The Cocoanuts (1929):

The first image is a parasol twirled at the camera, followed by Jazz Age cheesecake, though this is a transplant from Broadway, so words take precedence, serviced by long takes and medium distances. Yet this is the Marx Brothers' debut picture, so Groucho makes sure the text is worth recording -- "Be free. One for all and all for me. And me for you, and three for five, and six for a quarter," enough to appease a revolt of bellhops.

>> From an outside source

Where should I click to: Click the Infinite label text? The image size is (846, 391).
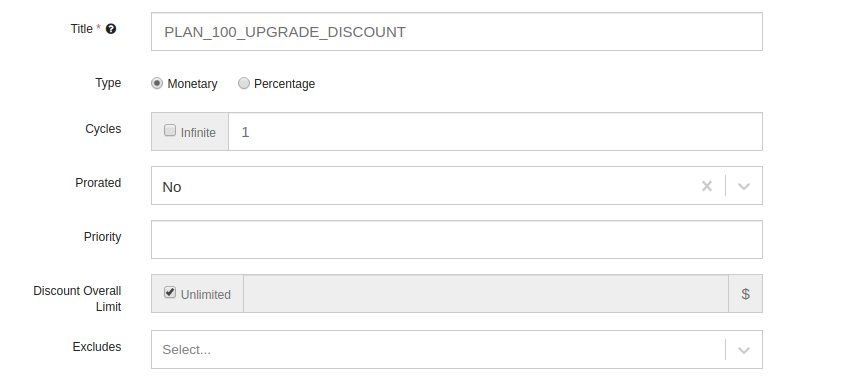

Stooped walk, greasepaint mustache, cigar and insults, and all set for the trickster uniform, running the Hotel de Cocoanut in Florida with more bellboys than guests; Zeppo is at the desk, like wallpaper. Chico and Harpo bring in an empty valise and rougher versions of their personas, Chico razzing the entire world and Harpo picking pockets, ripping mail, drinking ink, and humping the cash register -- promptly, the brothers get stuck in a circle trying to shake each other's hands. "O ye suckers," Groucho addresses potential buyers at the beachfront auction, to turn desperate later, "I'll wrestle anybody in the crowd for $5," the very tenuous link between his brothers and the civilized cosmos out there. Harpo swims in dry land to choreographed door-slamming, but pretzeling lunacy is to be diluted in the maiden launch, hence all the filler with lovebirds Mary Eaton and Oscar Shaw, Irving Berlin's score ("When My Dreams Come True" and "The Monkey Doodle-Do"), and an actual plot (Kay Francis and Cyril Ring as jewel thieves) and two filmmakers, English-challenged Robert Florey and humor-challenged Joseph Santley. Eaton's society mother, however, is the invaluable Margaret Dumont, "well-preserved and archly tickled" and squeezed like a pillow by Groucho, and zaniness gets democratically extended to Basil Ruysdael in at least one sublime bit, tic tac toe scribbled on his undershirt before segueing into a Carmen aria. Still, the Marx Brothers are the spectacle, fresh out of vaudeville and molding their own mise-en-scène (to say nothing of cinema comedy), Harpo's face and body scrunched versus poetry at the table, Chico demanding "Why a duck?" and Groucho comparing Dumont to the moon, "wear a necktie so I'll know you." From George S. Kaufman's play. In black and white.